* **Provided passage**:
* Begin *
# Old Horsey pictures...



## GrannyCarol (Mar 23, 2005)

I was thinking about the horses I had as a kid and went looking for some pictures. I uploaded a couple new ones and I thought it would be fun to share some of my old, childhood pictures. These were from the 60's and early 70's. 

First me when I was a little girl with a draft horse - unfortunately I don't know whose horse it was, though he was on my Grandpa's farm:










Then me and Duke, my first own horse:










Then my mother's nice OTTB as a grown up, she was a successful hunter and hunter hack and a grand daughter of Man O War (well, I was always proud of that! lol) Faithful Linda. We owned her before we got Duke and kept her after as well:










Then my favorite girl, Tango. She was a half Arab/half TB that took more after the TB side. I can't even begin to say what that horse meant to me:



















Then a picture of my Star, who was my most recent horse, my girlie that we lost 3 years ago, I still miss her! She was 3/4 Arab and 1/4 Pinto, dual registered 1/2 Arab and Paint (but who cares!). She was my bud:










There... now you have pictures, so you know it happened! lol Please post some pictures of your past in horses!


----------



## SFM in KY (May 11, 2002)

You have definitely had some good horses in your life ... wonderful memories.


----------



## Minelson (Oct 16, 2007)

Those are great pictures!~ Love the first one WOW!!


----------



## wolffeathers (Dec 20, 2010)

That dapple grey draft is just goreous! They all are!


----------



## GrannyCarol (Mar 23, 2005)

I wish my father remembered that horse, whose it was and why I was in his childhood home petting it! I think its simply gorgeous myself!


----------



## 6e (Sep 10, 2005)

Awesome pictures. I wish I had pictures of my past with horses. Your Duke looks like he was a handful. LOL


----------



## Nicole Irene (Jun 12, 2011)

Wow...your horses were all beautiful! I wanted nothing more than a horse growing up. This is really the reason we ended up on 5 acres....to live vicariously through my daughter!


----------



## farmergirl (Aug 2, 2005)

Faithful Linda looks so much like my OTTB, who is also a Man of War descendent!


----------



## beccachow (Nov 8, 2008)

Sweet pics.


----------



## GrannyCarol (Mar 23, 2005)

I sure enjoy looking at the pictures and remembering my old companions and the good times we had.
* End *
* **Excerpted records**:
* Begin *
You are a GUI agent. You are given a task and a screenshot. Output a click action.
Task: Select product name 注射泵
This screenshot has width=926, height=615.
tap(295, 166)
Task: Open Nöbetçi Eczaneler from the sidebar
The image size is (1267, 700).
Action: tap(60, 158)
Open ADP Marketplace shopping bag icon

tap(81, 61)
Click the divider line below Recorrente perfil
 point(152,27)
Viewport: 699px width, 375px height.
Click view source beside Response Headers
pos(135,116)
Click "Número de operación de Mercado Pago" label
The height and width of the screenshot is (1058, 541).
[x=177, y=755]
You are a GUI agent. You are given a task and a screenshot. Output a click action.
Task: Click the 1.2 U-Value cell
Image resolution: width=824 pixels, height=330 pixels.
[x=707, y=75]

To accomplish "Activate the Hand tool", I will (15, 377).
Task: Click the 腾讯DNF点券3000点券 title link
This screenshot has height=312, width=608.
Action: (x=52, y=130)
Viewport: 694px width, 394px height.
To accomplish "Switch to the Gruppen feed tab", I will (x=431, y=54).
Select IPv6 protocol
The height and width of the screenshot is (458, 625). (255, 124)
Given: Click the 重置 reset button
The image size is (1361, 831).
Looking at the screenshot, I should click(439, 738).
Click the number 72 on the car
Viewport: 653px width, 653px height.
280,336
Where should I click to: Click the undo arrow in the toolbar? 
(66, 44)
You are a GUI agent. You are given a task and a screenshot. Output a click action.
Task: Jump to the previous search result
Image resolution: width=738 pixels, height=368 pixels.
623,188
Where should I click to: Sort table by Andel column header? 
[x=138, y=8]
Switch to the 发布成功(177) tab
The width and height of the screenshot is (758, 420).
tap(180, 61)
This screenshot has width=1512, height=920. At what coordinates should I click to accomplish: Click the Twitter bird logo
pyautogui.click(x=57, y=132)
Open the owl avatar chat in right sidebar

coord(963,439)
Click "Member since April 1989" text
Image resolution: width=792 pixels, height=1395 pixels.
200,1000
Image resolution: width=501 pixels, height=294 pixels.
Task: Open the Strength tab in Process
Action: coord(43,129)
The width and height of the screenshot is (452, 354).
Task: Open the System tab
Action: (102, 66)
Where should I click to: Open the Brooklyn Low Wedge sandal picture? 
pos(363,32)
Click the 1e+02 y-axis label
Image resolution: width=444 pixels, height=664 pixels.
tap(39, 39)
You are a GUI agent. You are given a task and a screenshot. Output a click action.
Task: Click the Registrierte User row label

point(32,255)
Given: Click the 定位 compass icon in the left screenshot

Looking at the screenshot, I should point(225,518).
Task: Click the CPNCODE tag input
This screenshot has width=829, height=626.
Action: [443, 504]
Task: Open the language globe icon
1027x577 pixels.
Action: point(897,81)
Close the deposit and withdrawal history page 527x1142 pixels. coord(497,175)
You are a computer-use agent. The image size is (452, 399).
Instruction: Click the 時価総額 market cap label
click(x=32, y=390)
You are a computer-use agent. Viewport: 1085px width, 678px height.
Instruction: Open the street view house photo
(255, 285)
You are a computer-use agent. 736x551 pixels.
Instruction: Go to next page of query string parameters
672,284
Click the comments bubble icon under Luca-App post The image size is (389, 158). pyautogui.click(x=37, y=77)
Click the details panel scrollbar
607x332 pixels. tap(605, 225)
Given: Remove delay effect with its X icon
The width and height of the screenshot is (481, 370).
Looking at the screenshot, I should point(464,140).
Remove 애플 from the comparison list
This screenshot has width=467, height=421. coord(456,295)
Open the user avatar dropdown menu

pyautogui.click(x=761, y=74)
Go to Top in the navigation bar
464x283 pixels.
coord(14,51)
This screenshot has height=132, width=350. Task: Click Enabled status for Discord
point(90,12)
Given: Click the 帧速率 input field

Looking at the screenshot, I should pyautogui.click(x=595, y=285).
* End *
* **Short problem 1**:
In the horse pictures thread, translate this sentence into Spanish: "I was thinking about the horses I had as a kid and went looking for some pictures."
* **Short problem 2**:
According to the thread about old horse pictures, what was Star's breed mix?
* **Short problem 3**:
Carry on the thread about old horse pictures, starting after its final post.

* **Response 1**:
Estaba pensando en los caballos que tuve de niña y me puse a buscar algunas fotos.

* **Response 2**:
Star was 3/4 Arab and 1/4 Pinto.

* **Response 3**:
----------



## haypoint (Oct 4, 2006)

A friend on her half Percheron gelding.


----------



## haypoint (Oct 4, 2006)

Me with horse 25 years ago.


----------



## GrannyCarol (Mar 23, 2005)

That is such a stunning horse haypoint. Is the dapple gray in my first picture a Percheron?


----------



## haypoint (Oct 4, 2006)

GrannyCarol said:


> That is such a stunning horse haypoint. Is the dapple gray in my first picture a Percheron?


I would guess that she's at least 1/2 percheron. That white horse was dapple when younger. Like the song, " the old gray mare, she ain't what she used to be" , they eventually turn white.
Here is one just starting to dapple:


----------



## bluebird2o2 (Feb 14, 2007)

I love the dapple grey very pretty.


----------



## chewie (Jun 9, 2008)

cool thread, thanks for sharing all these! wow, some good looking horses too!


----------



## haypoint (Oct 4, 2006)

The photo I posted with the mare with braids, she is a week away from having her first foal. Taken last March..


----------



## GrannyCarol (Mar 23, 2005)

Haypoint - she has the sweetest face ever... do you have any pictures of her baby? Not an "old" horsie picture, but hey! It's winter and I don't have a horse, so I'm fishing for more pictures! lol


----------



## bergere (May 11, 2002)

Love the Photos Carol and Hay point!

My old photos are all snaps, still in a box but some day I will get around to scanning them. ;O)


----------



## GrannyCarol (Mar 23, 2005)

I got lucky, my brother and my father scanned all of dad's old photos, that's where these came from.


----------



## Lisa in WA (Oct 11, 2004)

Love the horses, GrannyCarol, especially Tango, but I have to say...you were a very cute kid!


----------



## GrannyCarol (Mar 23, 2005)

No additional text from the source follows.